RECORDS FOR THE TASK:
★ ★ ★
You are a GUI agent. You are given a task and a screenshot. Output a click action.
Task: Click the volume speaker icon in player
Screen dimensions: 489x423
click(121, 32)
★ ★ ★
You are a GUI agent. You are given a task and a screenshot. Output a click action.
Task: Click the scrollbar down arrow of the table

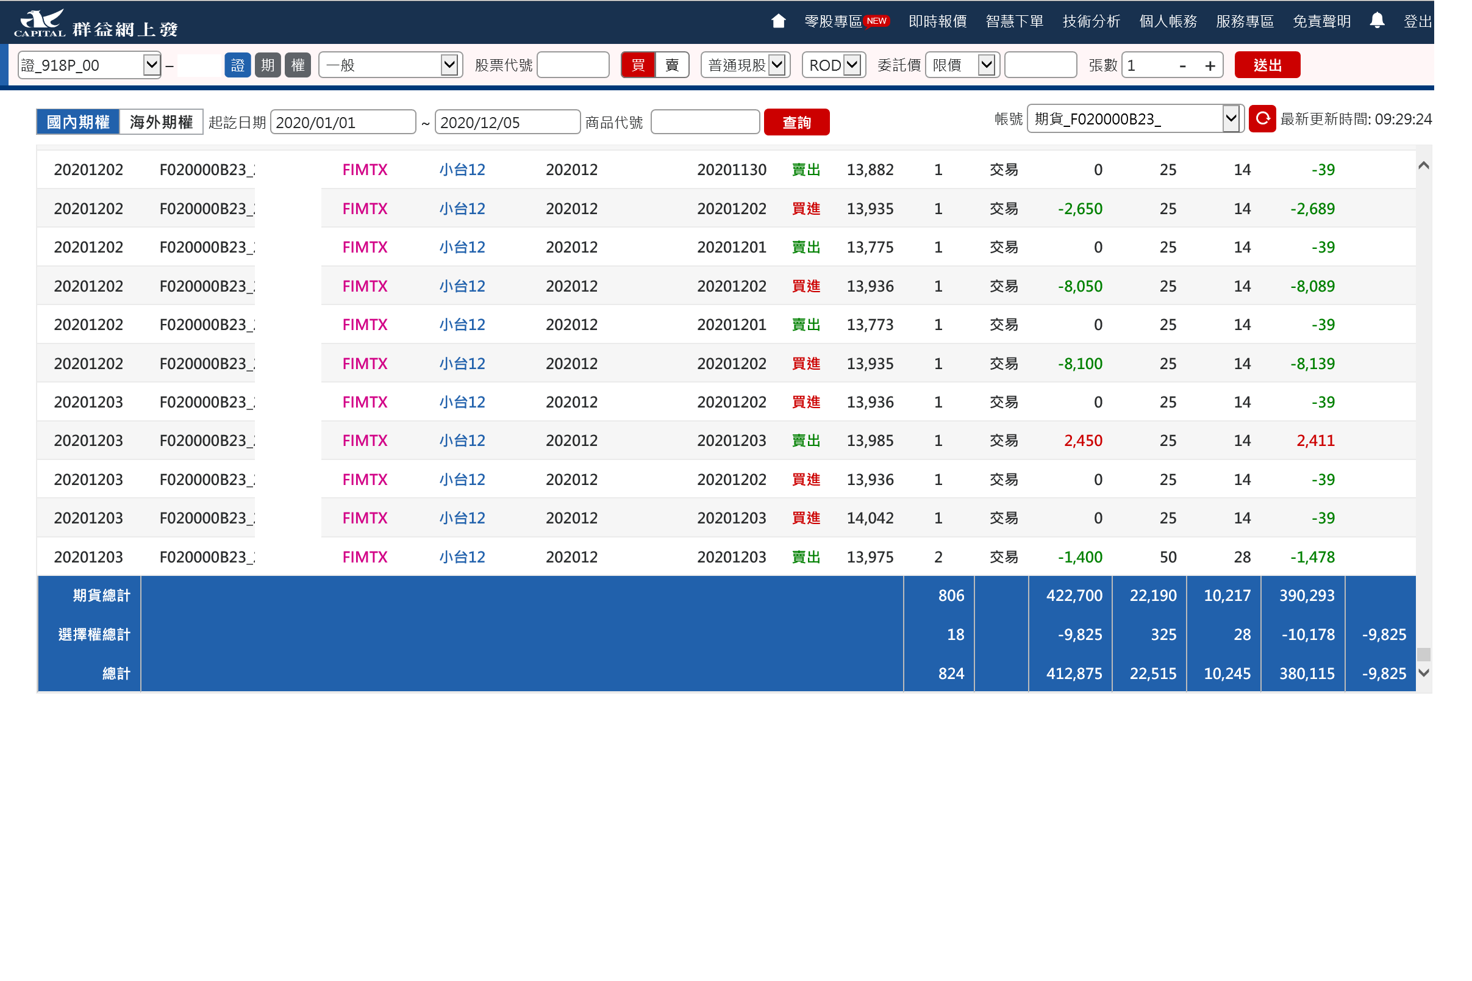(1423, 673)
★ ★ ★
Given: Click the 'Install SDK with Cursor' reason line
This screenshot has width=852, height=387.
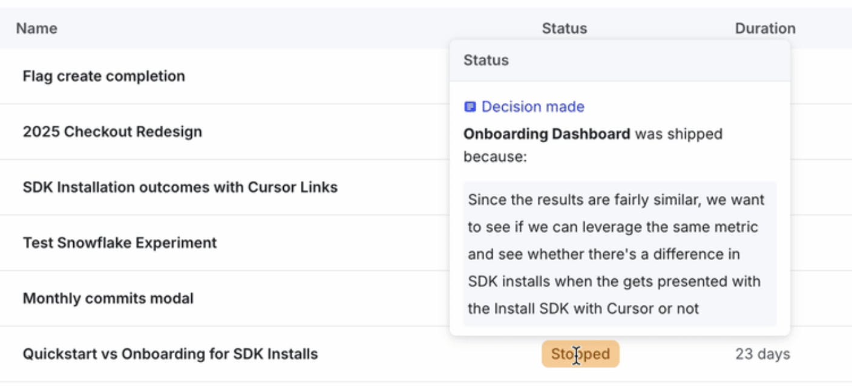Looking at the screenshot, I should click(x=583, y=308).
★ ★ ★
Print the stretch of data above, word for word, from the line containing "Given: Click the" through the line containing "Looking at the", including both of those lines. Leave the pictures out of your answer.

SOLUTION:
Given: Click the 'Install SDK with Cursor' reason line
This screenshot has width=852, height=387.
Looking at the screenshot, I should click(x=583, y=308).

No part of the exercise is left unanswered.